(Items listed in a dataset)
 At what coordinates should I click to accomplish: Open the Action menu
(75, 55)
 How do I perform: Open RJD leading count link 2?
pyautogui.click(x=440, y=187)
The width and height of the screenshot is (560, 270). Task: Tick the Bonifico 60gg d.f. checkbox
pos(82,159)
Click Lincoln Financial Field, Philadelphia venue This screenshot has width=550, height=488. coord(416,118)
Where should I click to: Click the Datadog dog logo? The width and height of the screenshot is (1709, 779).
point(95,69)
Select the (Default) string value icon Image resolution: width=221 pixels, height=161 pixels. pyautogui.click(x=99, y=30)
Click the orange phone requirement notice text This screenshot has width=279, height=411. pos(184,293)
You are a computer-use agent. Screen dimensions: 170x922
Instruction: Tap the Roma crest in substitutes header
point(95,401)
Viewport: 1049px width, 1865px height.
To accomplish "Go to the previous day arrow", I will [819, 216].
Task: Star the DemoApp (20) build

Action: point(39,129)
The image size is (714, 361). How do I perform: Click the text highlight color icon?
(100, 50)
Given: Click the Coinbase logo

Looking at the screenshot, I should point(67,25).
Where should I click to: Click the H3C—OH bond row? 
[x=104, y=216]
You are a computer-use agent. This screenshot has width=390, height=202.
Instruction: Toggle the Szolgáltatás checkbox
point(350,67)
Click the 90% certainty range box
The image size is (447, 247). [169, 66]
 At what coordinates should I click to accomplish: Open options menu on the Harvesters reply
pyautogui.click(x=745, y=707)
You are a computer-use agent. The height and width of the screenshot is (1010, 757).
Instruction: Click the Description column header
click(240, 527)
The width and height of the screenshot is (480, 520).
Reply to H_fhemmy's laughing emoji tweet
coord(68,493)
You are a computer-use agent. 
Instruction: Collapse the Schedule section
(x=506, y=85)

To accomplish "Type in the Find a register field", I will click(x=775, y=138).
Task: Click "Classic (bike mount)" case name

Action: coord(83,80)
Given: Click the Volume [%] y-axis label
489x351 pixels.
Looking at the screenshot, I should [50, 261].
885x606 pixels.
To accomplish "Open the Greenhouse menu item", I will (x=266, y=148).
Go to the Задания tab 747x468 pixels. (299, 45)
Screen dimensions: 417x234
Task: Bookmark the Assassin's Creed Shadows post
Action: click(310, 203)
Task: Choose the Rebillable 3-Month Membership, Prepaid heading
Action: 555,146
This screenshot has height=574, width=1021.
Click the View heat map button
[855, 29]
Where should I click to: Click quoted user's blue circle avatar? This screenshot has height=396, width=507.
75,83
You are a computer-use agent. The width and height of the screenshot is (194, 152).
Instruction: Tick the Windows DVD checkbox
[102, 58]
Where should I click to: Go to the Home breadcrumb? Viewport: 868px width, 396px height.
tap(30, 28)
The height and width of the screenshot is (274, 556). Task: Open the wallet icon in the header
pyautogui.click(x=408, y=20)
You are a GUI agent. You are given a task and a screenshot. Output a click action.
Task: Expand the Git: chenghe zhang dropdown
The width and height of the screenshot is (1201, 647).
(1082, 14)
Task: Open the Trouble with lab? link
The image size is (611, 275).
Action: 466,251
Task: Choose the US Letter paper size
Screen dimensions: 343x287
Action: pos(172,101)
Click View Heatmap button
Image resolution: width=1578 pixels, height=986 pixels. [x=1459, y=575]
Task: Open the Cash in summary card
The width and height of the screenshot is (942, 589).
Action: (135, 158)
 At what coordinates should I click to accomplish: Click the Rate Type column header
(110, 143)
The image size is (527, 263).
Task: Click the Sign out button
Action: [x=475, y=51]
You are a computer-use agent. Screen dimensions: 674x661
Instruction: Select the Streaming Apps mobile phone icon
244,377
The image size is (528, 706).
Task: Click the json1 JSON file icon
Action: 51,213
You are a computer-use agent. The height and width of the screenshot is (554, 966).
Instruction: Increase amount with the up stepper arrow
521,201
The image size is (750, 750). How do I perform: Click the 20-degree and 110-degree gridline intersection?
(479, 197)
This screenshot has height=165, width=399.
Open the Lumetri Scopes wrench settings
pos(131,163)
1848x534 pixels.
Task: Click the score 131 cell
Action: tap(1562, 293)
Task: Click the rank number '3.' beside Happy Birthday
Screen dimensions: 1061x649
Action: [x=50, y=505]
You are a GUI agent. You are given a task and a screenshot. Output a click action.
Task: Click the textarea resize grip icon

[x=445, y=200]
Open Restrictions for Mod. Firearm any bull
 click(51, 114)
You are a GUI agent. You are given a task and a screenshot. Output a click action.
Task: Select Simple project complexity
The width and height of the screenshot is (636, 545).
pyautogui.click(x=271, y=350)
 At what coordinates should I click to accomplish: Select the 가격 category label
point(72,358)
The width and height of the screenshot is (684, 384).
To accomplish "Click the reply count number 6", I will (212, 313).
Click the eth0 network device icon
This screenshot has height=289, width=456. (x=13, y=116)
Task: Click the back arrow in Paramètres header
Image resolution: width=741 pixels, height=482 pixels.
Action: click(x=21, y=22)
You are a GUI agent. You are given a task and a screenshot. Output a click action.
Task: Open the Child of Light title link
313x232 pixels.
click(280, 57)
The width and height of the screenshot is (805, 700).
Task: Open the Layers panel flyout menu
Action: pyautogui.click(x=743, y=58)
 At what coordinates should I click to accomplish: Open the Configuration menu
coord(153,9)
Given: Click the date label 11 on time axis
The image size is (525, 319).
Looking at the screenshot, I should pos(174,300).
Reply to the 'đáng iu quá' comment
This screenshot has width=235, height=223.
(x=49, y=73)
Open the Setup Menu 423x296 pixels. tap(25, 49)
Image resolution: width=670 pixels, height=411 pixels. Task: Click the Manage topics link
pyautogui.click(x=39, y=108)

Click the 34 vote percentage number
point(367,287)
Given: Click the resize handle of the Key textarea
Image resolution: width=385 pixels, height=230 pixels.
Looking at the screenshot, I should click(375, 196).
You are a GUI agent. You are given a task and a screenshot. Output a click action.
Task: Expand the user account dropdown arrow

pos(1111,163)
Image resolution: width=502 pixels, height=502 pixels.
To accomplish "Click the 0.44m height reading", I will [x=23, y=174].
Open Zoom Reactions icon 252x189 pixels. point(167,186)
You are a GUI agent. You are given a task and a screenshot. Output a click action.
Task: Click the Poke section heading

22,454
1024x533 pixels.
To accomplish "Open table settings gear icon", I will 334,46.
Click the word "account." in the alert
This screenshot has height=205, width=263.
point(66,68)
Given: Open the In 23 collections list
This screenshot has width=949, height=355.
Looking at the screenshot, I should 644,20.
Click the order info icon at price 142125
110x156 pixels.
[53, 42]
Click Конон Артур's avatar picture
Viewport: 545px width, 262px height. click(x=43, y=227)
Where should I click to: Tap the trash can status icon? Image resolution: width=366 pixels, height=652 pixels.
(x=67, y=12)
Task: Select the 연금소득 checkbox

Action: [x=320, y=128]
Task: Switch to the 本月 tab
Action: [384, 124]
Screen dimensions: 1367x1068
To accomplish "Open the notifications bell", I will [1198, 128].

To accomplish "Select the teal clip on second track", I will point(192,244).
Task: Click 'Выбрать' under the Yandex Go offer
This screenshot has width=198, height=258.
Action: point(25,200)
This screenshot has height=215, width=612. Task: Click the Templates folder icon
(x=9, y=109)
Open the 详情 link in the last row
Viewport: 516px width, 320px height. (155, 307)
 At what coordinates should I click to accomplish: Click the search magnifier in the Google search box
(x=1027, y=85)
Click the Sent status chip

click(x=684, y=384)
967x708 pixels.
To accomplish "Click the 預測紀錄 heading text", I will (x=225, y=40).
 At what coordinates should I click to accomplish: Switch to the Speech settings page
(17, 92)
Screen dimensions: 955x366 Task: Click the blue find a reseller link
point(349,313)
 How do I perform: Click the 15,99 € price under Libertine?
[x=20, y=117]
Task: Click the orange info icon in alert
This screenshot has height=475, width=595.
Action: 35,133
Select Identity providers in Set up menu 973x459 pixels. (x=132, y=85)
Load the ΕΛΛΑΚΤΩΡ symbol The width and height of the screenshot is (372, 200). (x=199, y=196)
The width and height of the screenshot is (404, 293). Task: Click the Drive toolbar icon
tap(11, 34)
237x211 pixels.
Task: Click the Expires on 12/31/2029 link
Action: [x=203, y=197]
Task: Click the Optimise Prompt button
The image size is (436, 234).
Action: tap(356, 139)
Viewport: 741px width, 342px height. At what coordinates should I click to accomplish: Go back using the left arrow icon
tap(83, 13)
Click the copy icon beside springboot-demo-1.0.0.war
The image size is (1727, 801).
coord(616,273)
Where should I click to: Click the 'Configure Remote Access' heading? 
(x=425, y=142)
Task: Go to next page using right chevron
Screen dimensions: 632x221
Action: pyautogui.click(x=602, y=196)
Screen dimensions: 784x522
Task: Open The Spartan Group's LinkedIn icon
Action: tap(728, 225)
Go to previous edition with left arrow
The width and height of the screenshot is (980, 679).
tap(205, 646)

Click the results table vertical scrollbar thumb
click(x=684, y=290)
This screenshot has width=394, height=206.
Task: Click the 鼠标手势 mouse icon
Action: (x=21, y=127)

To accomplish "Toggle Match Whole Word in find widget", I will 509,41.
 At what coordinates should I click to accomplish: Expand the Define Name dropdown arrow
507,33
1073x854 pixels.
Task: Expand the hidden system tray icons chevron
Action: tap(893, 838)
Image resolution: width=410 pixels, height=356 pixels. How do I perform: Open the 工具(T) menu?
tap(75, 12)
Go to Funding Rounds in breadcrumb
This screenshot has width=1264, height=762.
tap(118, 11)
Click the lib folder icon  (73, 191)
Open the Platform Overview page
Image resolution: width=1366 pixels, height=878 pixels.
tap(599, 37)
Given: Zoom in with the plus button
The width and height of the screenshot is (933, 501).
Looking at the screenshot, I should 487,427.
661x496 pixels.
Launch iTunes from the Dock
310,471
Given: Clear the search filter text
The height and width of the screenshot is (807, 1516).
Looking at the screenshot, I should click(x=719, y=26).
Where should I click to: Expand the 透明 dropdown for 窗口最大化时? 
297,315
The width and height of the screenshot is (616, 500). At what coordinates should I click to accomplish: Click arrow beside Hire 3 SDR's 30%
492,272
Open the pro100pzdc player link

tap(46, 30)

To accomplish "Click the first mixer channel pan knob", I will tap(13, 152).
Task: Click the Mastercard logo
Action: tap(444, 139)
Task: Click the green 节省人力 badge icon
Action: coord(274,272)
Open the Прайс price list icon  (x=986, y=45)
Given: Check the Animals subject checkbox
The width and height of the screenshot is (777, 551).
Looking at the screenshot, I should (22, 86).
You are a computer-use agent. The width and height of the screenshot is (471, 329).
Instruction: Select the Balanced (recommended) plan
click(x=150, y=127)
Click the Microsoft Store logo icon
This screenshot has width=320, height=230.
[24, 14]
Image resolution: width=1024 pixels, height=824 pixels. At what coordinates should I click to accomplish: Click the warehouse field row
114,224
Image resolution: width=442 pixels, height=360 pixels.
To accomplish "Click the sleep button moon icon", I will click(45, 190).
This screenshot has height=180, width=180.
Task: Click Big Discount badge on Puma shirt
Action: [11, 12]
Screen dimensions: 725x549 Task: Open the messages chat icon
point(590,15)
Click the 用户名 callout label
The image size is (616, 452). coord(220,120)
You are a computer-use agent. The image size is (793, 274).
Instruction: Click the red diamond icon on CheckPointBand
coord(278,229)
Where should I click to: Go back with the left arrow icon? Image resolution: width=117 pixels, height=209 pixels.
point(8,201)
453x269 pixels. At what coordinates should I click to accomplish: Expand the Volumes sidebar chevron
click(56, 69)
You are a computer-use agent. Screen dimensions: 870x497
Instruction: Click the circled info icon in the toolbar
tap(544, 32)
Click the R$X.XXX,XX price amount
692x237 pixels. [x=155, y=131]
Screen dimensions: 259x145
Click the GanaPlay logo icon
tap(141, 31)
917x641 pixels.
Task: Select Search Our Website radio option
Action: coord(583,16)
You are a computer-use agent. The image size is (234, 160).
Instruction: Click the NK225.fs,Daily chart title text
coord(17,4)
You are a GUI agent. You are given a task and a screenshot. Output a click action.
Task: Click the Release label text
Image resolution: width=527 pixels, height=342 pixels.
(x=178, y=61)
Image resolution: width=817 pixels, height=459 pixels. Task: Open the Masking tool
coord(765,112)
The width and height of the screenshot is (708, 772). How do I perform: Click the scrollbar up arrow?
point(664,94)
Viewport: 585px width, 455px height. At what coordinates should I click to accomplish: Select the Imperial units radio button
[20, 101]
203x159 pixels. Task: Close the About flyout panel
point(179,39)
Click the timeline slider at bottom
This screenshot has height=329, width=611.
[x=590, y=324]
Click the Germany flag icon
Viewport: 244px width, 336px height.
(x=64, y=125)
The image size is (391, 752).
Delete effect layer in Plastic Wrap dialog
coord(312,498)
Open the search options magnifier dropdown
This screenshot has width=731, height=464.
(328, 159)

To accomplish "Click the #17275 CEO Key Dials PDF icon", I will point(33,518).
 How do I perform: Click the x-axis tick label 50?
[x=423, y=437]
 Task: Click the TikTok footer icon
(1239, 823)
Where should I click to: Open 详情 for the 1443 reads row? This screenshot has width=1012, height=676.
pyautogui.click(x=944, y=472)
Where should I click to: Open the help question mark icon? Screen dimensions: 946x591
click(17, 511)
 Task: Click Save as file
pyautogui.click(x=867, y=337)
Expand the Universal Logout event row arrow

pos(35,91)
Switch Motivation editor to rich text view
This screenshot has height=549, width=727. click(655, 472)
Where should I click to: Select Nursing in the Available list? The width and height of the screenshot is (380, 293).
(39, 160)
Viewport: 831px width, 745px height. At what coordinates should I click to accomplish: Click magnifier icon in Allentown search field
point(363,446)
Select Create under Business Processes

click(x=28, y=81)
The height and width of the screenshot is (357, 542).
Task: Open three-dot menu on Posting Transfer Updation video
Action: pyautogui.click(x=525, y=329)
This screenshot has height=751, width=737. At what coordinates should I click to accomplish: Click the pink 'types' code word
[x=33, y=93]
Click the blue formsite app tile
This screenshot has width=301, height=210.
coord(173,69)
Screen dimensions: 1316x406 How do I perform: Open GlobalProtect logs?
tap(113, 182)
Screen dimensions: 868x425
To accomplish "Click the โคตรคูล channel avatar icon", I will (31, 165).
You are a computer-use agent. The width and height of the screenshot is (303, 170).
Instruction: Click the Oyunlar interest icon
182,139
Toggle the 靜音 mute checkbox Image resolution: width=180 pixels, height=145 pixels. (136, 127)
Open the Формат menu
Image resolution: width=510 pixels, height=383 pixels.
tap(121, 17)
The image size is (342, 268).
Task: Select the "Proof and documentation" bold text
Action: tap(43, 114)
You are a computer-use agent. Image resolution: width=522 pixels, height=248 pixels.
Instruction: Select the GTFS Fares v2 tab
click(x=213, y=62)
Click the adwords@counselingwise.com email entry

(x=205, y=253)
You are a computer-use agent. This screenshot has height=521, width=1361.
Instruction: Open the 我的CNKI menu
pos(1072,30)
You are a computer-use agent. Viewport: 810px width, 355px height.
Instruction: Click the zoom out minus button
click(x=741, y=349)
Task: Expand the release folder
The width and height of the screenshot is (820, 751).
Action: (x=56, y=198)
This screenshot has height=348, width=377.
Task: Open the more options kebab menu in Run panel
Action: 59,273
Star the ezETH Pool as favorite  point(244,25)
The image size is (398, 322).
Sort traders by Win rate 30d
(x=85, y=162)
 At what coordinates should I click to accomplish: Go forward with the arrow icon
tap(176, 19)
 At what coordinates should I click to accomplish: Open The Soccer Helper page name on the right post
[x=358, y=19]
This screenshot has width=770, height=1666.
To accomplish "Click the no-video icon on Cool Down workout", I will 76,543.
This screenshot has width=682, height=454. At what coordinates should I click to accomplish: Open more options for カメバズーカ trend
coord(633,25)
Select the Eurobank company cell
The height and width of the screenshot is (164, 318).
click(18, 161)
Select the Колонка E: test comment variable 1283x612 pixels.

[Task brief] If a line of the data contains the word "comment", it counts toward the total; state that total alone.

[Solution to this task] 2